**What is required**
Line filter on the word "frame": copy each matching line from the entries.

::: Given data :::

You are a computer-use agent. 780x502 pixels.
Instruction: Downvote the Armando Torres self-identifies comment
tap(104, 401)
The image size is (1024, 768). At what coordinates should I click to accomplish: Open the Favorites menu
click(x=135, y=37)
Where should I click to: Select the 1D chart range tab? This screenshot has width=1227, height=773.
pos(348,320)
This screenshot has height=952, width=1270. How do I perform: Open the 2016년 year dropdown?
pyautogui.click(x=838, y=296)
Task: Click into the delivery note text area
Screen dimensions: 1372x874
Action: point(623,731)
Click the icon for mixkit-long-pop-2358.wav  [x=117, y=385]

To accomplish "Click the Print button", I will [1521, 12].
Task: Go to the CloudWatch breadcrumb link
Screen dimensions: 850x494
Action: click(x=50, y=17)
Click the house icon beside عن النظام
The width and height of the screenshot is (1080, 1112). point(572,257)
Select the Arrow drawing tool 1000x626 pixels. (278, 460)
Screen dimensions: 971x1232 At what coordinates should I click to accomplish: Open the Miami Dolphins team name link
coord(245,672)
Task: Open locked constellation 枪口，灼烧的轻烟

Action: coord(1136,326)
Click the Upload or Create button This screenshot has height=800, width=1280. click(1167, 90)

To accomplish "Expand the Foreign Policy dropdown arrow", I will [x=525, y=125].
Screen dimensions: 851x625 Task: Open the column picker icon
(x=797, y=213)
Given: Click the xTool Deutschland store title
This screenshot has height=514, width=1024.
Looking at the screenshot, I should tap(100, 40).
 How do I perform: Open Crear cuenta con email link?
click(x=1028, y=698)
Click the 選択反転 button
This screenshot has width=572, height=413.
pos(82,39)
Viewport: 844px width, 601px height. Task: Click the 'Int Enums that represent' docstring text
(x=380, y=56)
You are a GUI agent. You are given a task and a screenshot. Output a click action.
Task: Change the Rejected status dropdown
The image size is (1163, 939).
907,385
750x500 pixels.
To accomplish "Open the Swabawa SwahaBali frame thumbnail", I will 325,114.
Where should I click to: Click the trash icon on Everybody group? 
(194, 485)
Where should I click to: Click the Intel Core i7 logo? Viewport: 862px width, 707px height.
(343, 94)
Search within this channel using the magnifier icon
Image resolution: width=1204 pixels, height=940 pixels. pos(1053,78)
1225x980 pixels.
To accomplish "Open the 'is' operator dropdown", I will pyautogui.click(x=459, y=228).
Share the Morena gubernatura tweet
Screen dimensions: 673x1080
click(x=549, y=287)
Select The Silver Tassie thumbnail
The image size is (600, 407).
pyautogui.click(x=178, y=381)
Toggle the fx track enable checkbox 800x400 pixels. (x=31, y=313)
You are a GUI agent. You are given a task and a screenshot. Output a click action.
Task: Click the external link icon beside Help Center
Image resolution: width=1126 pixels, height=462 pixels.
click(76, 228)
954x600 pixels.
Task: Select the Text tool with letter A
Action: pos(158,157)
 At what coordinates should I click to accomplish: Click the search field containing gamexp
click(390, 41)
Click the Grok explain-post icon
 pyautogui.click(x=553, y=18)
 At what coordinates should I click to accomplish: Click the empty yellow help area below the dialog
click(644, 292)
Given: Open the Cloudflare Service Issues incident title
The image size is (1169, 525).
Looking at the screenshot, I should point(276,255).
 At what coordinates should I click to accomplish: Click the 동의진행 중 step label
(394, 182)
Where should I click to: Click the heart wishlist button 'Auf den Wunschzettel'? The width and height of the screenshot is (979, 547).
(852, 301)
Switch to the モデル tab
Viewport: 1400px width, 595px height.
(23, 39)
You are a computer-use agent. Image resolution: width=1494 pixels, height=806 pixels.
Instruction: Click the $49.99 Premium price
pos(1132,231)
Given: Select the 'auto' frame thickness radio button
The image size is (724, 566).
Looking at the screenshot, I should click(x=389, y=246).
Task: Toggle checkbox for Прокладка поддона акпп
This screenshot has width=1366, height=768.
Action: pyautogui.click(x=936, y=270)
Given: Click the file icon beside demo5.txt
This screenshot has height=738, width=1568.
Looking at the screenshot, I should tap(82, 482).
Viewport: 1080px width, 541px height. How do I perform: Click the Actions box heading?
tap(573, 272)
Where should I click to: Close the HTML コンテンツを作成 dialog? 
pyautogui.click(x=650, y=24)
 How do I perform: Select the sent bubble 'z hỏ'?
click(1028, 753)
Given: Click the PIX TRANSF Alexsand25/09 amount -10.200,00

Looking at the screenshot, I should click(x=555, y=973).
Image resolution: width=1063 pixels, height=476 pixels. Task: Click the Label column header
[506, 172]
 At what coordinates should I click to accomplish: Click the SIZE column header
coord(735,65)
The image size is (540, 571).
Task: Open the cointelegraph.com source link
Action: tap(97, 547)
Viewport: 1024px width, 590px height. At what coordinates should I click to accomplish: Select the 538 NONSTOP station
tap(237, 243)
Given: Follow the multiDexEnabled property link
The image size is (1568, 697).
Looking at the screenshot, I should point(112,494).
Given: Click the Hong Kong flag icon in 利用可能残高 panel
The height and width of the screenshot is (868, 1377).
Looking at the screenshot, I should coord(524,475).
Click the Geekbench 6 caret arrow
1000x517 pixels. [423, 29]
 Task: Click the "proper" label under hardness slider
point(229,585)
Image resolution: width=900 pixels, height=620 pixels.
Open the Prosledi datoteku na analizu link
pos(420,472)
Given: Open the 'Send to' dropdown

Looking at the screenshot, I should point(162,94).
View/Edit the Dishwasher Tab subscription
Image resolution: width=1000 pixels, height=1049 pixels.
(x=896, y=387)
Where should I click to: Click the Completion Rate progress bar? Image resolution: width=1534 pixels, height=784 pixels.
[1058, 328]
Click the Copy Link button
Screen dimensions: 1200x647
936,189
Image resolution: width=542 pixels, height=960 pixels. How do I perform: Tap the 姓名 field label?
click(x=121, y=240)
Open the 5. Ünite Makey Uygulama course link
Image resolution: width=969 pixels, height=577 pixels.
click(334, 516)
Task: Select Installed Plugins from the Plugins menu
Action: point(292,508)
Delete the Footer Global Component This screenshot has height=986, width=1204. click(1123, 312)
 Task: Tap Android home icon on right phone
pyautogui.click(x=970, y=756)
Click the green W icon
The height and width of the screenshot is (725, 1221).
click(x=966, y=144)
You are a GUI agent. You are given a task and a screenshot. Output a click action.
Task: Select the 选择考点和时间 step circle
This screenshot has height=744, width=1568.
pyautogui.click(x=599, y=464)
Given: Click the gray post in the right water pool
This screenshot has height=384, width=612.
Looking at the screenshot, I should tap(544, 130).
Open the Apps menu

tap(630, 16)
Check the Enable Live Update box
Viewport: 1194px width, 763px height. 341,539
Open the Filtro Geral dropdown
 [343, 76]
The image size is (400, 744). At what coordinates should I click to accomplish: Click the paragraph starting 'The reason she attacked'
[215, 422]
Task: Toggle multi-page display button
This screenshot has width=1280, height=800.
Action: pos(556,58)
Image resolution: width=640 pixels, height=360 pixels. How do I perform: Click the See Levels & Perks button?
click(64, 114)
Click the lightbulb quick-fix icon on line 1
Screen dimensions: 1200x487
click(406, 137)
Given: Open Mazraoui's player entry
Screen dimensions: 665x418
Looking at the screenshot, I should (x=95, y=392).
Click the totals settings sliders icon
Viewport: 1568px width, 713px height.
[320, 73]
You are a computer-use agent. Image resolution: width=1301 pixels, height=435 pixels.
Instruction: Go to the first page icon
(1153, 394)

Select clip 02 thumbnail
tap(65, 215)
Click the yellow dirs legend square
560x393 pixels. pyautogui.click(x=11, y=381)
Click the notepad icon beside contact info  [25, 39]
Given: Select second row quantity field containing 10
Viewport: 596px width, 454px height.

:::

**Task output**
To accomplish "Open the Swabawa SwahaBali frame thumbnail", I will 325,114.
Given: Select the 'auto' frame thickness radio button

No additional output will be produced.